Nicht ganz billig und dabei nicht „hip”. Geht das in Frankfurt? „Es kommt darauf an, mit wem man uns vergleicht”, sagt Heindel. Allerdings will sich American Apparel ungern vergleichen lassen. Die eigenen Produkte seien zeitloser als die Angebote von H&M und Zara, die Trends spielen. „Genau das machen wir ja nicht”, hebt sie hervor. Zum Geschäftserfolg sagt die Managerin, American Apparel sei mit dem Einstieg in Frankfurt ganz zufrieden. Wobei die Lage doch ziemlich ruhig sei, aber andererseits vom Bahnhof und der Hauptwache aus gut zu erreichen. Und in der weiteren Nachbarschaft findet sich eine Filiale von Starbucks, dem Kaffeeröster, der auch von der Westküste stammt und breit bekannt ist.

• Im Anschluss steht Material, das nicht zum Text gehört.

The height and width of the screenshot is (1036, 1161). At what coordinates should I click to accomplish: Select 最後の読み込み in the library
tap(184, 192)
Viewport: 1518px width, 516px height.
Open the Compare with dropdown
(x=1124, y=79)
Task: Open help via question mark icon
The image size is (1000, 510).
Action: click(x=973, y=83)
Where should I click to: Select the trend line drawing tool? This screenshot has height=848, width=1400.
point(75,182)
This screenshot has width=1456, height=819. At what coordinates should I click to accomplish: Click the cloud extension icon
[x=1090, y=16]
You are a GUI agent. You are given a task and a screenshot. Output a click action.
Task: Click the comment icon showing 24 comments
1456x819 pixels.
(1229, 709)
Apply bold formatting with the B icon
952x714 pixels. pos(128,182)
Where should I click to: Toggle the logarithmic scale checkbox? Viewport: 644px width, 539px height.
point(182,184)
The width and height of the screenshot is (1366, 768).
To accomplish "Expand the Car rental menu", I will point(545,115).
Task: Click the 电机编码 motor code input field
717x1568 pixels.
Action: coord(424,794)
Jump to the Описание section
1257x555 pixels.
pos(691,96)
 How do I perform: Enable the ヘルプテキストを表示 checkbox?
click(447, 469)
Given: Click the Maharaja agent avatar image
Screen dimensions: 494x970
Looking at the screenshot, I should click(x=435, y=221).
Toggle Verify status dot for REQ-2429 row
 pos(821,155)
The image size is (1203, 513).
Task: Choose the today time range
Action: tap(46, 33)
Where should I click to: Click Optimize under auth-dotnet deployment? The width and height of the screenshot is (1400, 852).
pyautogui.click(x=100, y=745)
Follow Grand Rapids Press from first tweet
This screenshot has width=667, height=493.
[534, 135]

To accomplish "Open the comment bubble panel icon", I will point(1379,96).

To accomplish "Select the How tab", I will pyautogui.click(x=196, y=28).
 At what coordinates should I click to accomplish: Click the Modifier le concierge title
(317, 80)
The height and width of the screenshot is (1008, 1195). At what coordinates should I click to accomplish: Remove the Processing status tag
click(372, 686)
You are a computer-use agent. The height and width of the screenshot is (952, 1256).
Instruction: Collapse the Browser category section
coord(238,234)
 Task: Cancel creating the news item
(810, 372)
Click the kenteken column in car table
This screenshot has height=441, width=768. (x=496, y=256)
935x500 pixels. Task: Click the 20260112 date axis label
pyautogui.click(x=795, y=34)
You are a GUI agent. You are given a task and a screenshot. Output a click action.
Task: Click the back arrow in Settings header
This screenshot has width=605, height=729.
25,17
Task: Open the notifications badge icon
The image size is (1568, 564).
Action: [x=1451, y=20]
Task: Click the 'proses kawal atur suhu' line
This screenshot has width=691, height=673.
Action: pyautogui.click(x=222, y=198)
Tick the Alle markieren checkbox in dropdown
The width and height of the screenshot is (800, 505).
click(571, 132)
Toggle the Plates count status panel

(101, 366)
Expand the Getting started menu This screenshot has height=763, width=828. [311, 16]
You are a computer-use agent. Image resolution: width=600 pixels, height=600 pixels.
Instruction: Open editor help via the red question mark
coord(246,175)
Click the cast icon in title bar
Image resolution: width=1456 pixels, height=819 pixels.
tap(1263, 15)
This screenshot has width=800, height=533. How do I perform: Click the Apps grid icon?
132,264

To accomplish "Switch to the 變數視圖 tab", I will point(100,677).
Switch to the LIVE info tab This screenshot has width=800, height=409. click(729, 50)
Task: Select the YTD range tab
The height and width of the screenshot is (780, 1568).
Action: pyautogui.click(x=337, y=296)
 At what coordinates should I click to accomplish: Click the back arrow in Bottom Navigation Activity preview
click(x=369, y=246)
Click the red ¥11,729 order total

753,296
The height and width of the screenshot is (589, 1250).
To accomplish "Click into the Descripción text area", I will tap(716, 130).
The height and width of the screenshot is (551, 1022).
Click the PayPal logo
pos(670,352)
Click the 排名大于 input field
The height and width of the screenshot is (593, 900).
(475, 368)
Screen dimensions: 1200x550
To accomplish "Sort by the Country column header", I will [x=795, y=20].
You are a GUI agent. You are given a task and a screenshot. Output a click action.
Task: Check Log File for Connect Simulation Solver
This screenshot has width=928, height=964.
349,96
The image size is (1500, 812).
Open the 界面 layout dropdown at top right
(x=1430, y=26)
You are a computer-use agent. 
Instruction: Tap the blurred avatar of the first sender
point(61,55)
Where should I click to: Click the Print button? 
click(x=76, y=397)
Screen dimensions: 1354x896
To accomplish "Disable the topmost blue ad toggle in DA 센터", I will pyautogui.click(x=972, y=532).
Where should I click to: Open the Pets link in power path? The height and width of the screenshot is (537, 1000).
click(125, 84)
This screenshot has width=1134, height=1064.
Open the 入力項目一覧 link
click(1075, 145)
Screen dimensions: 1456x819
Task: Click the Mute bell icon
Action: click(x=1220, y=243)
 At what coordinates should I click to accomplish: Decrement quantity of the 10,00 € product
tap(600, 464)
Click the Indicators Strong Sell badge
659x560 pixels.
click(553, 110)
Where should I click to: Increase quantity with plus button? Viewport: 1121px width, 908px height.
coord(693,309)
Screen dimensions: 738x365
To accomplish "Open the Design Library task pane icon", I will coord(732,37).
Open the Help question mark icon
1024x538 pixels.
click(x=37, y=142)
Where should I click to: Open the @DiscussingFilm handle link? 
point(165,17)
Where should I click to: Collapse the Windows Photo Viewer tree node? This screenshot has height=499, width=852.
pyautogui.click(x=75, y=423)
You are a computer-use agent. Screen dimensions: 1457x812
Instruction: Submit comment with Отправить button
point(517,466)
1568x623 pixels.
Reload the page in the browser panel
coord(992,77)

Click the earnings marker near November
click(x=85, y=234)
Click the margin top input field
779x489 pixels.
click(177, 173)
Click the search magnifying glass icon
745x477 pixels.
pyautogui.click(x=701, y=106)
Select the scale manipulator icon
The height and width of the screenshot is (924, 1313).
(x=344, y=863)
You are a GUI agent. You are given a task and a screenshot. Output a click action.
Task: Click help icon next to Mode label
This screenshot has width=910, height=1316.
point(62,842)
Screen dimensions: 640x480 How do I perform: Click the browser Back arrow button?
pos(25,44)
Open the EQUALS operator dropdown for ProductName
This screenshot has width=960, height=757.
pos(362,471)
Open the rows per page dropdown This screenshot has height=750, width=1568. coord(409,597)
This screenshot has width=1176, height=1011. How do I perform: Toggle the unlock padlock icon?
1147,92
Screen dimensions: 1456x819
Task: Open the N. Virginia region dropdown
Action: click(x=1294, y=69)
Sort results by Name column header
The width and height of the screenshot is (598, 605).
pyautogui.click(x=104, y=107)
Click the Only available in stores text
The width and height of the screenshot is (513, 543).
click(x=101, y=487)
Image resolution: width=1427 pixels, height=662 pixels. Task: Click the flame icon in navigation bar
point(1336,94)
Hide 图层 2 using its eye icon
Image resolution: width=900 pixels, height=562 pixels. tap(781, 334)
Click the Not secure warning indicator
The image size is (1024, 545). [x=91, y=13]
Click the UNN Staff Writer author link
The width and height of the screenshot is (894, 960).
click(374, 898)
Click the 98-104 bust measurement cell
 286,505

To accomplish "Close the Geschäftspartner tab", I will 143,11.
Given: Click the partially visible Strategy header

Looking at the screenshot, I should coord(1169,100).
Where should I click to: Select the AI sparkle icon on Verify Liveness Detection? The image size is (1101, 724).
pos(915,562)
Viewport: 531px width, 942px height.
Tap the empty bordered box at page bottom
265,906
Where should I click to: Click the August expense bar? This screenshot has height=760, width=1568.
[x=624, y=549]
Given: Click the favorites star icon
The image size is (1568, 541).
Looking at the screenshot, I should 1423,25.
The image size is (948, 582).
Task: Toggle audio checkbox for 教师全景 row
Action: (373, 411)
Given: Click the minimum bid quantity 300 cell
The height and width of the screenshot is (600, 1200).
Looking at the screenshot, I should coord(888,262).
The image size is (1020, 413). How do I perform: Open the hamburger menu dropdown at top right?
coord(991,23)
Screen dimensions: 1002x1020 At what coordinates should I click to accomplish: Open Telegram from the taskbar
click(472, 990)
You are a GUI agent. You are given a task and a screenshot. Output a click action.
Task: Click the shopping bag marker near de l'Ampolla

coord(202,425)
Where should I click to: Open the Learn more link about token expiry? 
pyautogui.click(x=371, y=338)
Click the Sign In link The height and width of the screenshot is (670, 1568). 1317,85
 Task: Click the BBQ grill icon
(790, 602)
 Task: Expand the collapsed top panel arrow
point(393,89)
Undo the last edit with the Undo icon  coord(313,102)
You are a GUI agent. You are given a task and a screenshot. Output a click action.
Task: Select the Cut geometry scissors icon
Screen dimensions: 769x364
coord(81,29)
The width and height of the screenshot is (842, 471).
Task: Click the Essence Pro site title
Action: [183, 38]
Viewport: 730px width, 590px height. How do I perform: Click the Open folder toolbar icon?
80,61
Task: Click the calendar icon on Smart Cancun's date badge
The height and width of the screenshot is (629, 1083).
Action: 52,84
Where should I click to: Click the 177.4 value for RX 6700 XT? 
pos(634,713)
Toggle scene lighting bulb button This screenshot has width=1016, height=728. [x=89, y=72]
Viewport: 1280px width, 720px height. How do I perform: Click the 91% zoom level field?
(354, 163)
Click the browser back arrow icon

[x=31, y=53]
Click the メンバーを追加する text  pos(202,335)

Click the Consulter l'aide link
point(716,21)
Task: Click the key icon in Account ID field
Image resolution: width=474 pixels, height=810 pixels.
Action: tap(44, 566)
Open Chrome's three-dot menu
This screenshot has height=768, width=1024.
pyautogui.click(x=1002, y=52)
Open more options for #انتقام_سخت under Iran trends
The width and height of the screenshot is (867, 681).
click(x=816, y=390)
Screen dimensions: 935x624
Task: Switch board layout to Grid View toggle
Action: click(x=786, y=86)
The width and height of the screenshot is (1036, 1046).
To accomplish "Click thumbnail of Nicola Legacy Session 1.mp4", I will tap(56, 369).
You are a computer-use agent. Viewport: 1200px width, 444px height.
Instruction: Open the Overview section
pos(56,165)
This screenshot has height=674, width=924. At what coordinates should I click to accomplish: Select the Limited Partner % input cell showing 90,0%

Dagegen mangelt es American Apparel noch an Popularität. „Weil unsere Produkte in Europa noch nicht so bekannt sind, muß der Markt erst aufgebaut werden”, meint Heindel. Die Expansion in Europa zeigt: Auch mit zeitloser Bekleidung, die höchstens vom Schnitt her mit der Zeit geht, läßt sich eine Nische auskömmlich ausfüllen. In Paris wird American Apparel sich ein weiteres Standbein schaffen. Und in Nordamerika kommen gleich 25 neue Läden hinzu, unter anderem im modebewußten New York, wo es schon sieben Filialen gibt.